C’est pour cette seule raison que sont institués des États parmi les hommes. On retrouve cette thèse parmi les constituants aux États-Unis et en France, qui se défiaient beaucoup de la démocratie majoritaire. L’article 2 de la Déclaration des droits de l’homme du préambule de notre constitution et la Déclaration d’indépendance américaine de 1776 expriment très bien cette vision :

« Le but de toute association politique est la conservation des droits naturels imprescriptibles de l’homme ; ces droits sont la liberté, la propriété et la résistance à l’oppression. »
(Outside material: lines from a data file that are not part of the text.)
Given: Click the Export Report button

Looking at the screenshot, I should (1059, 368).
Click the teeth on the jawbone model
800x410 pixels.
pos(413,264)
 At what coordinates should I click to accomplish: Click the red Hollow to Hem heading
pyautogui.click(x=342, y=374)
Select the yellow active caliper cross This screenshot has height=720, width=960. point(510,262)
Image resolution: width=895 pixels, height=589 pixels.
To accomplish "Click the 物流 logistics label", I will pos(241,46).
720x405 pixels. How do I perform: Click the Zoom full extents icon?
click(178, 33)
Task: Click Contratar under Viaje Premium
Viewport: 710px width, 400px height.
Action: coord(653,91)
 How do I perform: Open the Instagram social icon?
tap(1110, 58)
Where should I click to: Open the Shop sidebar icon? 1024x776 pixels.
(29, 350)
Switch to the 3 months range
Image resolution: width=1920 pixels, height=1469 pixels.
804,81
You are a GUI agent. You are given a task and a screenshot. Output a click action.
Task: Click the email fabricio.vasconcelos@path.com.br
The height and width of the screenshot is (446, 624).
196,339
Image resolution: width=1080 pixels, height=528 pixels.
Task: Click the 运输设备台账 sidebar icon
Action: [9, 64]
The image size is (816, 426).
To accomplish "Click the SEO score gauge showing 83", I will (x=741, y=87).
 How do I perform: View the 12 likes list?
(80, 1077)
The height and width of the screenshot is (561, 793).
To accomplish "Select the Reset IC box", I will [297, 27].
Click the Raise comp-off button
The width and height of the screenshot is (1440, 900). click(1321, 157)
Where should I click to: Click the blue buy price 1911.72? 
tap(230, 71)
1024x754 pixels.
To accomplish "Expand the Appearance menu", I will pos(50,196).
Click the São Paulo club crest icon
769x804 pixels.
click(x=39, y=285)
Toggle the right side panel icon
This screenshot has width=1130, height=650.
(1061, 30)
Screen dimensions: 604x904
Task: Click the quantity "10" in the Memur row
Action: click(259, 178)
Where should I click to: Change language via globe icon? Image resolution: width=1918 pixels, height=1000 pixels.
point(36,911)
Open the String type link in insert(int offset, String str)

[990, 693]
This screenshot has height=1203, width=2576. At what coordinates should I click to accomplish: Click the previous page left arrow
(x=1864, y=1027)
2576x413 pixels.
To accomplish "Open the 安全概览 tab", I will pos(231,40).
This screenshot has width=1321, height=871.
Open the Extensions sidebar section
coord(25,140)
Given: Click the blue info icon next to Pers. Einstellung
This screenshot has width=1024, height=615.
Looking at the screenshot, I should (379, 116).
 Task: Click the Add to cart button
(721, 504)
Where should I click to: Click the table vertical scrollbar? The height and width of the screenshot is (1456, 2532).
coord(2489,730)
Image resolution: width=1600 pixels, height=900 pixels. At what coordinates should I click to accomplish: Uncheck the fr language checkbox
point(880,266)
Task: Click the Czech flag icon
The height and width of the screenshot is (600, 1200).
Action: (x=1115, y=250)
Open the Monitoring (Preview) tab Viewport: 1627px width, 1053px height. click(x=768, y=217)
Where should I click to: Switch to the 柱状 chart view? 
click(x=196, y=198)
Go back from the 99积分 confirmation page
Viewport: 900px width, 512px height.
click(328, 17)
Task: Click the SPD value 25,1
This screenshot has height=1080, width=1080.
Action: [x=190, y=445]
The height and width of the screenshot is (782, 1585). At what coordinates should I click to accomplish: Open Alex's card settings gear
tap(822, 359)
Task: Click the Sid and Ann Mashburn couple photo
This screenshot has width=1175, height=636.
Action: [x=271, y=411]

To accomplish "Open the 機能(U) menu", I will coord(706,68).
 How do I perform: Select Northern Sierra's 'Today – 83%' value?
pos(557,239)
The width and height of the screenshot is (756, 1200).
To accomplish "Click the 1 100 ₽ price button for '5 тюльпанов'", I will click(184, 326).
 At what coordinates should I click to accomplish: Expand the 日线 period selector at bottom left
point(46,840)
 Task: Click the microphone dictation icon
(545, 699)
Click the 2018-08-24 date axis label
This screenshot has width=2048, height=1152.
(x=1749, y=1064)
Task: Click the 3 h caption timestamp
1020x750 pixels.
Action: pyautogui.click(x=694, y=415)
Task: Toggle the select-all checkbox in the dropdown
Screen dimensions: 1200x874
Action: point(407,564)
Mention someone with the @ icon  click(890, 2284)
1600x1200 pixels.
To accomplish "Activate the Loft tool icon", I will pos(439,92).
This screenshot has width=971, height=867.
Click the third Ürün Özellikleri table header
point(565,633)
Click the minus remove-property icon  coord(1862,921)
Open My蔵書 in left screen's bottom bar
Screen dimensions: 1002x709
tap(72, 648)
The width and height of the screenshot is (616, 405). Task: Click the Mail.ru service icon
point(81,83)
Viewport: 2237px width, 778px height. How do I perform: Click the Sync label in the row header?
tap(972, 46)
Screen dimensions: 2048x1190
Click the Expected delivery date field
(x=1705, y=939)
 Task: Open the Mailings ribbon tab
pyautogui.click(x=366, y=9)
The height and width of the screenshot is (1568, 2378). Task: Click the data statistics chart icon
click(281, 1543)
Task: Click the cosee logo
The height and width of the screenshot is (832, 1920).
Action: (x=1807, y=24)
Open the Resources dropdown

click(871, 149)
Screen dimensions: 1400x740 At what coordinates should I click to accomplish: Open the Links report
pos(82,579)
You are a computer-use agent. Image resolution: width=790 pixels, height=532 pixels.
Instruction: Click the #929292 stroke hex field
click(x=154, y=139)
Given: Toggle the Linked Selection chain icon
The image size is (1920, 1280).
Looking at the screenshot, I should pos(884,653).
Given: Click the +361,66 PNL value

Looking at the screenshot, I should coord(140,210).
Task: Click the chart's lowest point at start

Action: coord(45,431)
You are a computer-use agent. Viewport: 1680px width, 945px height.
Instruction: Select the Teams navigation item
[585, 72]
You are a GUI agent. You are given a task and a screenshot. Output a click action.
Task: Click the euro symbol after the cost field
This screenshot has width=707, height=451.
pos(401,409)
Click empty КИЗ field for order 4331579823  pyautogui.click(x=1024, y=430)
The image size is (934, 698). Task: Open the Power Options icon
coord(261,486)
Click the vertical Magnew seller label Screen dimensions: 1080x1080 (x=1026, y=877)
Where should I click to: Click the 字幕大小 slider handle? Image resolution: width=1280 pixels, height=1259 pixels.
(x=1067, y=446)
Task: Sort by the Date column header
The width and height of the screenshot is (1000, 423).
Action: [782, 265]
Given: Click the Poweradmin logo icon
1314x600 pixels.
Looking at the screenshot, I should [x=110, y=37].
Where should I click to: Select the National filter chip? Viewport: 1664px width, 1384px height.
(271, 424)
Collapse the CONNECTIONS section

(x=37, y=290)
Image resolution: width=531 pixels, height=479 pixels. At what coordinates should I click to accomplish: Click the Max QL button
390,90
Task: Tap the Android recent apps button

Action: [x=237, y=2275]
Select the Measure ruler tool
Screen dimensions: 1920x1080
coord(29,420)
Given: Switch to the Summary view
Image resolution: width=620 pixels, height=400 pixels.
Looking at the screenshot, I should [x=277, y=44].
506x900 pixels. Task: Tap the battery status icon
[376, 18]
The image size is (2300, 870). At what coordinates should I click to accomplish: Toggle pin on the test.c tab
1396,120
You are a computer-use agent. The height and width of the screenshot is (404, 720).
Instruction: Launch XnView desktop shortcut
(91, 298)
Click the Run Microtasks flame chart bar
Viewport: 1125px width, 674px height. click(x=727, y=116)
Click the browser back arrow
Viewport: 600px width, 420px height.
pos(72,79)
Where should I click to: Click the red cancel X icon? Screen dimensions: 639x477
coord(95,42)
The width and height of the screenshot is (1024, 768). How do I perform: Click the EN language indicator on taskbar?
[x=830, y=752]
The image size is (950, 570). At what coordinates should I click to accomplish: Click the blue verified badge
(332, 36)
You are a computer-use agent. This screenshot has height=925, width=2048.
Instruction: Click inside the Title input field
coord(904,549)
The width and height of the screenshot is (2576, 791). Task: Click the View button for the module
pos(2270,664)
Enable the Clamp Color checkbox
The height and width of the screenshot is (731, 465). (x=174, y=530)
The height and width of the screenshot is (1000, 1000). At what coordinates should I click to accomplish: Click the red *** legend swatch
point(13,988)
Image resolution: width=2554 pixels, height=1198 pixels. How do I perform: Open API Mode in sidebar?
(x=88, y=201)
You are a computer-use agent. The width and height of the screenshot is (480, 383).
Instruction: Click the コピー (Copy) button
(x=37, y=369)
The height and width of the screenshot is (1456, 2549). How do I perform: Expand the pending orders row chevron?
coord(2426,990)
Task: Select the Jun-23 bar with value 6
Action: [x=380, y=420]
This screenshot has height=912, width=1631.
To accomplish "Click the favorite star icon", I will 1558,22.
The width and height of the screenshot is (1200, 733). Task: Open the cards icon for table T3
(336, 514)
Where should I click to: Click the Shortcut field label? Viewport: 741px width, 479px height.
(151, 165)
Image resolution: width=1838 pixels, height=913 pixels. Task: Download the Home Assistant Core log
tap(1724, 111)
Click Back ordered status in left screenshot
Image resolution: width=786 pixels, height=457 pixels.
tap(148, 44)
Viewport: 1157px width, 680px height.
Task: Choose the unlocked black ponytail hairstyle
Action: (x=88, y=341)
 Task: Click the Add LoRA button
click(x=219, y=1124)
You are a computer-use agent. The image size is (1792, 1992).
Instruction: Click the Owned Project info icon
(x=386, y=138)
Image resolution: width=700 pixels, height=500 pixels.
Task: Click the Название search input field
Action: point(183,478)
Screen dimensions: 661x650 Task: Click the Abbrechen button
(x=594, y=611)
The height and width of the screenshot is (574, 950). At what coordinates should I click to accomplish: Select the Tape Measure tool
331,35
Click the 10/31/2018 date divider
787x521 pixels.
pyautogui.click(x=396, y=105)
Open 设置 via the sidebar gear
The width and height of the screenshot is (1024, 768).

« Nous tenons les vérités suivantes pour évidentes en elles-mêmes : que tous les hommes sont créés égaux ; qu’ils sont dotés par le Créateur de certains droits inaliénables et que parmi ces Droits figurent la vie, la liberté et la recherche du bonheur. Que pour assurer ces Droits, les États sont institués parmi les hommes, et que la légitimité de leur pouvoir émane du consentement des gouvernés. Que chaque fois qu’une forme de gouvernement devient destructrice de ces fins, c’est le Droit des gens que de le remplacer ou de l’abolir.« 

Il est impressionnant de voir combien, aujourd’hui, ces deux articles sont bafoués par ceux qui nous gouvernent. Pire, ils ne sont même pas invoqués par les citoyens pour limiter l’expansion du pouvoir et sa concentration dans les mains d’une petite oligarchie tant leur esprit de résistance a été annihilé par la propagande étatique qui nous assène constamment que les élus et les hommes d’État agissent pour notre bien.

 

Bertrand Lemennicier, in « La morale face à l’économie »

[1] Rothbard M. 1970, Power and Market, Kansas City, Sheed Andrews and McMeel, Inc.